# Hairline fracture in Spoo puppy



## Servicepoodlemomma (Jun 22, 2013)

Tuesday I am bringing home my new Spoo puppy. Originally I was going yo get a different puppy from this breeder but when this sweet girl's family backed out because she injured her leg, I offered to take her instead. Her name will be Dezba. 

I have raised and rescued Italian Greyhounds for over 10 years, so I am no stranger to broken legs, but I have never had a greenstick fracture. Right now she is in a splint, and I am going to make a follow up appointment with my vet later this week. 

Aside from crating her when she can't be closely supervised, is there anything else I can do to keep her comfortable and help her heal? Are there things I should do once the splint comes off?

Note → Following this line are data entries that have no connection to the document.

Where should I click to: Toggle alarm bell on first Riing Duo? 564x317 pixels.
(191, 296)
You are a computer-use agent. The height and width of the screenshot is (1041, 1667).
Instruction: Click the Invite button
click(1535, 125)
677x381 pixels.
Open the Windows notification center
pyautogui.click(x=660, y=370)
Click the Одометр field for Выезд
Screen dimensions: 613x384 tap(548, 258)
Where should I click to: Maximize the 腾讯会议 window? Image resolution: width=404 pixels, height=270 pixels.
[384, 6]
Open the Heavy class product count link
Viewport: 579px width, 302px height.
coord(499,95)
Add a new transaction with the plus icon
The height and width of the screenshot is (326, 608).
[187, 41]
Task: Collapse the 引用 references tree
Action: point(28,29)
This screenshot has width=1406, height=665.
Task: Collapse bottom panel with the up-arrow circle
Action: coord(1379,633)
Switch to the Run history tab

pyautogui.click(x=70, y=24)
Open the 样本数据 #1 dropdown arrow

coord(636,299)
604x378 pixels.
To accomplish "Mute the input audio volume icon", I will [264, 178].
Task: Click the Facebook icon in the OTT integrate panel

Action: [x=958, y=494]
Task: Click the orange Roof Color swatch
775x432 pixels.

Sent from Petguide.com Free App


----------



## BorderKelpie (Dec 3, 2011)

Oh my! She's a pretty little thing!

Um, as far as healing, good diet, supervised exercise, careful with suppliments at her age (I know people who have crippled pups with calcium over-supplimentation). Thankfully, it's a hind leg, they carry more of their weight in front, so that helps relieve a little pressure. Common sense will go a long way with her healing. I know you'll have no issues with that. 

I've seen fractures like that heal without any sort of real care (human and animal), she's already waaay ahead of many dogs. 

How did she do that anyway? 

Oh, and best wishes for a long, successful career for her.


----------



## MollyMuiMa (Oct 13, 2012)

What a pretty pup! A greenstick ( an incomplete) fracture should heal quicker than a reg. fracture, I would think, thank goodness! Just keeping her from jumping and running is gonna be work though! Are you going to set up an Xpen to keep the other dogs from playing/rough housing with her?


----------



## Servicepoodlemomma (Jun 22, 2013)

Yes, I already have an exercise pen set up for her, and will be crating her next to my bed at night. I have waited so long I can hardly wait for 2 more days when I will have my beautiful little girl in my arms! 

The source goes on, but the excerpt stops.